EXERCISE
All records should be reproduced verbatim.

—————

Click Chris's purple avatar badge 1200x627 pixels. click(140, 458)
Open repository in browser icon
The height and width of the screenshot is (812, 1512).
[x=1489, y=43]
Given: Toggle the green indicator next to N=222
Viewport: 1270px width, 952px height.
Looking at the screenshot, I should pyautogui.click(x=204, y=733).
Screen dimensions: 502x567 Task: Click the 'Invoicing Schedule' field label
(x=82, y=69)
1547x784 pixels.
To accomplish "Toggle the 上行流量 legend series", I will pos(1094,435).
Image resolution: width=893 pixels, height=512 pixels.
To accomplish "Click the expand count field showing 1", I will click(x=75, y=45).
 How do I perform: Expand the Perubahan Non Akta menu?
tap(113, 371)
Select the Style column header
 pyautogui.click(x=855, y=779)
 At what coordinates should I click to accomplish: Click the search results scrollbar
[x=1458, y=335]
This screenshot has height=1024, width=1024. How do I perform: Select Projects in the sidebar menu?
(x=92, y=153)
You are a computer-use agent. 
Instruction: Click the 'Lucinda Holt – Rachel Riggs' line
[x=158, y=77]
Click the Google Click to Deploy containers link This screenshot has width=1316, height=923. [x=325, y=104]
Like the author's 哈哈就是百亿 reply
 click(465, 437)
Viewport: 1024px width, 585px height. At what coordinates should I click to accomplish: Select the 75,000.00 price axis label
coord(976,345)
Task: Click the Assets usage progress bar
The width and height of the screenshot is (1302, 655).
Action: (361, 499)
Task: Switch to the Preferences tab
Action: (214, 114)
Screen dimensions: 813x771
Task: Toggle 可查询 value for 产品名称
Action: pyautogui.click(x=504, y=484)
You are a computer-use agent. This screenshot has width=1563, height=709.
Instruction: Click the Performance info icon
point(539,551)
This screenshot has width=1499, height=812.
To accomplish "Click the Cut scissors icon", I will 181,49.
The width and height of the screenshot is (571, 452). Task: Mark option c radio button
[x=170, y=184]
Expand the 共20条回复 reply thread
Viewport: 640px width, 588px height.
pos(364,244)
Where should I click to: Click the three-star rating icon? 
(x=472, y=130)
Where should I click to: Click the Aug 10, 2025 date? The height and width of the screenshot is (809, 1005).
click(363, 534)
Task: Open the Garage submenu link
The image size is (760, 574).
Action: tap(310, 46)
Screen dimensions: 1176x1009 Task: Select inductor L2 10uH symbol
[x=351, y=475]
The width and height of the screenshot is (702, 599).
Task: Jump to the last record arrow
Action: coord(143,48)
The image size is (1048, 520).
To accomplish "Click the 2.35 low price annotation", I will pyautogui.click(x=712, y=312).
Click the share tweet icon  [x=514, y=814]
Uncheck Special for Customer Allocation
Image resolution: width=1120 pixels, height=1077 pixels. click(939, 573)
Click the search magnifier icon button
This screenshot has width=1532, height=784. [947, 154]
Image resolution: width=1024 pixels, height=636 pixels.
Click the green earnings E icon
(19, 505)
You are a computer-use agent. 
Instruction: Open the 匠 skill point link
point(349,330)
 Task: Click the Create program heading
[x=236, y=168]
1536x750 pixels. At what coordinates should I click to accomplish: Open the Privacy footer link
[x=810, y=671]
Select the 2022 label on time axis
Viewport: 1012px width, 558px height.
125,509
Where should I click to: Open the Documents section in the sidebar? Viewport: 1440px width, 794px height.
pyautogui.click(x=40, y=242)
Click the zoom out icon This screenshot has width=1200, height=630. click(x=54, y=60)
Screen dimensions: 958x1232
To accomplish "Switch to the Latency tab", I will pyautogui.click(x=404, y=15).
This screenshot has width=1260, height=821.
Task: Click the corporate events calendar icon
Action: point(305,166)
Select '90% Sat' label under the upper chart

—————

ANSWER SPACE
Click Chris's purple avatar badge 1200x627 pixels. click(140, 458)
Open repository in browser icon
The height and width of the screenshot is (812, 1512).
[x=1489, y=43]
Given: Toggle the green indicator next to N=222
Viewport: 1270px width, 952px height.
Looking at the screenshot, I should pyautogui.click(x=204, y=733).
Screen dimensions: 502x567 Task: Click the 'Invoicing Schedule' field label
(x=82, y=69)
1547x784 pixels.
To accomplish "Toggle the 上行流量 legend series", I will pos(1094,435).
Image resolution: width=893 pixels, height=512 pixels.
To accomplish "Click the expand count field showing 1", I will click(x=75, y=45).
 How do I perform: Expand the Perubahan Non Akta menu?
tap(113, 371)
Select the Style column header
 pyautogui.click(x=855, y=779)
 At what coordinates should I click to accomplish: Click the search results scrollbar
[x=1458, y=335]
This screenshot has height=1024, width=1024. How do I perform: Select Projects in the sidebar menu?
(x=92, y=153)
You are a computer-use agent. 
Instruction: Click the 'Lucinda Holt – Rachel Riggs' line
[x=158, y=77]
Click the Google Click to Deploy containers link This screenshot has width=1316, height=923. [x=325, y=104]
Like the author's 哈哈就是百亿 reply
 click(465, 437)
Viewport: 1024px width, 585px height. At what coordinates should I click to accomplish: Select the 75,000.00 price axis label
coord(976,345)
Task: Click the Assets usage progress bar
The width and height of the screenshot is (1302, 655).
Action: (361, 499)
Task: Switch to the Preferences tab
Action: (214, 114)
Screen dimensions: 813x771
Task: Toggle 可查询 value for 产品名称
Action: pyautogui.click(x=504, y=484)
You are a computer-use agent. This screenshot has width=1563, height=709.
Instruction: Click the Performance info icon
point(539,551)
This screenshot has width=1499, height=812.
To accomplish "Click the Cut scissors icon", I will 181,49.
The width and height of the screenshot is (571, 452). Task: Mark option c radio button
[x=170, y=184]
Expand the 共20条回复 reply thread
Viewport: 640px width, 588px height.
pos(364,244)
Where should I click to: Click the three-star rating icon? 
(x=472, y=130)
Where should I click to: Click the Aug 10, 2025 date? The height and width of the screenshot is (809, 1005).
click(363, 534)
Task: Open the Garage submenu link
The image size is (760, 574).
Action: tap(310, 46)
Screen dimensions: 1176x1009 Task: Select inductor L2 10uH symbol
[x=351, y=475]
The width and height of the screenshot is (702, 599).
Task: Jump to the last record arrow
Action: coord(143,48)
The image size is (1048, 520).
To accomplish "Click the 2.35 low price annotation", I will pyautogui.click(x=712, y=312).
Click the share tweet icon  [x=514, y=814]
Uncheck Special for Customer Allocation
Image resolution: width=1120 pixels, height=1077 pixels. click(939, 573)
Click the search magnifier icon button
This screenshot has width=1532, height=784. [947, 154]
Image resolution: width=1024 pixels, height=636 pixels.
Click the green earnings E icon
(19, 505)
You are a computer-use agent. 
Instruction: Open the 匠 skill point link
point(349,330)
 Task: Click the Create program heading
[x=236, y=168]
1536x750 pixels. At what coordinates should I click to accomplish: Open the Privacy footer link
[x=810, y=671]
Select the 2022 label on time axis
Viewport: 1012px width, 558px height.
125,509
Where should I click to: Open the Documents section in the sidebar? Viewport: 1440px width, 794px height.
pyautogui.click(x=40, y=242)
Click the zoom out icon This screenshot has width=1200, height=630. click(x=54, y=60)
Screen dimensions: 958x1232
To accomplish "Switch to the Latency tab", I will pyautogui.click(x=404, y=15).
This screenshot has width=1260, height=821.
Task: Click the corporate events calendar icon
Action: point(305,166)
Select '90% Sat' label under the upper chart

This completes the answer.